| Goal of the exercise |
Please return each line of the rows below that contains the string "field", matching case exactly.

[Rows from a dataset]
*-*-*

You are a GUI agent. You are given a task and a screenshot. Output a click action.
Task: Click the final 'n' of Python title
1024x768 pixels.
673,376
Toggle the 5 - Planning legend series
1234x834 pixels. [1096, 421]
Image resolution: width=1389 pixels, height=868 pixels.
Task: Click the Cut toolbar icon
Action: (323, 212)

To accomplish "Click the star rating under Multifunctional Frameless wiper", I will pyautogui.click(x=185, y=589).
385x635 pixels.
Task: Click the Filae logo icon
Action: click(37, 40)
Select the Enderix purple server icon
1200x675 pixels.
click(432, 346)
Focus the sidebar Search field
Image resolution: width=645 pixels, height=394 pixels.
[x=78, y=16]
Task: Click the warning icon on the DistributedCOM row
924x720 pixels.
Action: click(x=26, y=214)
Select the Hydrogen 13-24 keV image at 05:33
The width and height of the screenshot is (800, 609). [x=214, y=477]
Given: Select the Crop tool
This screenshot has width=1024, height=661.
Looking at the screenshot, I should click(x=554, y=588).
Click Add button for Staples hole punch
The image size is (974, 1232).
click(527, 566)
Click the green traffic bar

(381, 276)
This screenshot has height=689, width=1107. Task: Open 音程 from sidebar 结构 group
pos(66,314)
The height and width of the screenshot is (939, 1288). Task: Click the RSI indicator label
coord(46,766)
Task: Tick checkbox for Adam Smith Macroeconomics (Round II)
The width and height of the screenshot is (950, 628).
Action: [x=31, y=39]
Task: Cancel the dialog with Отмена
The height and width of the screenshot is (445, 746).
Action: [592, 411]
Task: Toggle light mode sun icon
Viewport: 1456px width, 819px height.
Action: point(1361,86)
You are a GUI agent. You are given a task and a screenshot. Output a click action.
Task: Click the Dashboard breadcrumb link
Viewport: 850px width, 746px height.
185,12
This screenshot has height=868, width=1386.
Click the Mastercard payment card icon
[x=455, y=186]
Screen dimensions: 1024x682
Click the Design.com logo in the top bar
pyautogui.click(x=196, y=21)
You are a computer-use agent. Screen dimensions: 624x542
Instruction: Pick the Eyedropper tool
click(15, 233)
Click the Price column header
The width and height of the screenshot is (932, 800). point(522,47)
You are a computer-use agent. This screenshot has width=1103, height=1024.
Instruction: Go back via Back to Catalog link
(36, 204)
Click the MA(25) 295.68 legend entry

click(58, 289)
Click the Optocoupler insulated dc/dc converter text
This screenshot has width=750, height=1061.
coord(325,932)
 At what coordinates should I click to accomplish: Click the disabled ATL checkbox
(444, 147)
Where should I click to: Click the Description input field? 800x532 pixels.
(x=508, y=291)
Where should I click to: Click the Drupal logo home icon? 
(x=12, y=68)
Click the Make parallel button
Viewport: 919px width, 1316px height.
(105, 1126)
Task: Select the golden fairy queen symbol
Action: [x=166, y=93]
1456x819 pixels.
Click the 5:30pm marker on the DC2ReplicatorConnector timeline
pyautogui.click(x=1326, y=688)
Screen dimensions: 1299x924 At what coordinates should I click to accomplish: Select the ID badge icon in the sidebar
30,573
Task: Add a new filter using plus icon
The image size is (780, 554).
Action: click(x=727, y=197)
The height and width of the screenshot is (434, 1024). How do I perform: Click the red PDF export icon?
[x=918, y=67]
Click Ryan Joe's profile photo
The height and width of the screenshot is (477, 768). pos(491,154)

*-*-*

| Solution to the exercise |
Focus the sidebar Search field
Where should I click to: Click the Description input field? 800x532 pixels.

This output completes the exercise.